The information on the program
- when playing piano, Rafał Blechacz is as if Frédéric Chopin was born again" - that is, well, just a nice claim.

But it may make you ponder:
Did Chopin actually play the famous Krakowiak (Kraków dance), the final Spring dance of his first piano concerto,
as played straight out as Blechacz,
without the dainty agogic postponements and accelerations, which are often the studied sound?
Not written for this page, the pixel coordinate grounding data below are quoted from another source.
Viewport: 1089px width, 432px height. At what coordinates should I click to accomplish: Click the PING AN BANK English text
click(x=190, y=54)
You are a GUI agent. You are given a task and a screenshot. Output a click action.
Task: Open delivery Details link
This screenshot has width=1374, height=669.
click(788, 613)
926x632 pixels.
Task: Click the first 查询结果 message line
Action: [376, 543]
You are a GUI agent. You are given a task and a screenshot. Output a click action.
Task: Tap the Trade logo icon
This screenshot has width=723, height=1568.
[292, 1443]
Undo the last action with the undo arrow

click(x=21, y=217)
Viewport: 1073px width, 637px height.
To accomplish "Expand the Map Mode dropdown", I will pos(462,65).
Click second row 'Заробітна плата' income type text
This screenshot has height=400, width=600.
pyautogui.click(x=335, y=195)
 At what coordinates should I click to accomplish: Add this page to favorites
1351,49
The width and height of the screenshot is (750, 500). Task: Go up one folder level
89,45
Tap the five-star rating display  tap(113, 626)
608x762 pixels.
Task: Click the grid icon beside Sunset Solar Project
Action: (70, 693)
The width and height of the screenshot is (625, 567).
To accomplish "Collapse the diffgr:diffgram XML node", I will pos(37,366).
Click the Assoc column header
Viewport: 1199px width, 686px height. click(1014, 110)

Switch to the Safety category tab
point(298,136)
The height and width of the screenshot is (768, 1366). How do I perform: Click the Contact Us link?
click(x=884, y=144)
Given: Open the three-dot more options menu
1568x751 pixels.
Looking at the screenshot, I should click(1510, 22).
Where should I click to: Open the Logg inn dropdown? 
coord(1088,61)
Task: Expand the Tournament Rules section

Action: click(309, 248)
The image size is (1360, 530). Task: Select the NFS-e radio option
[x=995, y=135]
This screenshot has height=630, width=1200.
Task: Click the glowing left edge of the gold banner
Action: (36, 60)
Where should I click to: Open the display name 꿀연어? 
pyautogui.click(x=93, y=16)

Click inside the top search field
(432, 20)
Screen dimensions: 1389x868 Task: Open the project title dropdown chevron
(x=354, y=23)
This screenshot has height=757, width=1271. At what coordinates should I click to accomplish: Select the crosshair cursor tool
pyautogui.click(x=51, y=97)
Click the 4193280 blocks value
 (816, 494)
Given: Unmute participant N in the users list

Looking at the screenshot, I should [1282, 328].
Blechacz makes it different, dry and better in this philharmonic concerto.

Nestled so pleasantly in the antiquated sound of the Berlin Radio Symphony Orchestra,
with soft timpani and rounded brass,
Blechacz has sympathetic sobriety,
and he keeps the individuality of piano part that he owns
if the pace of ideas between piano and orchestra must be evened out several times by Marek Janowski
later in the second movement.

(remarks about the latter half of the program: Richard Strauss omitted.)

by Matthias Nöther

Original review (German)



Polish Radio reports Blechacz dazzled Berlin.
Blechacz told Polish Radio that it was a great experience for him to perform at that legendary venue,
connected with such great musicians as Herbert von Karajan.

On February 9, Blechacz is billed in Beethoven’s Piano Concerto No. 4 at the Suntory Hall in Tokyo
with the Berlin Radio SO under Janowski.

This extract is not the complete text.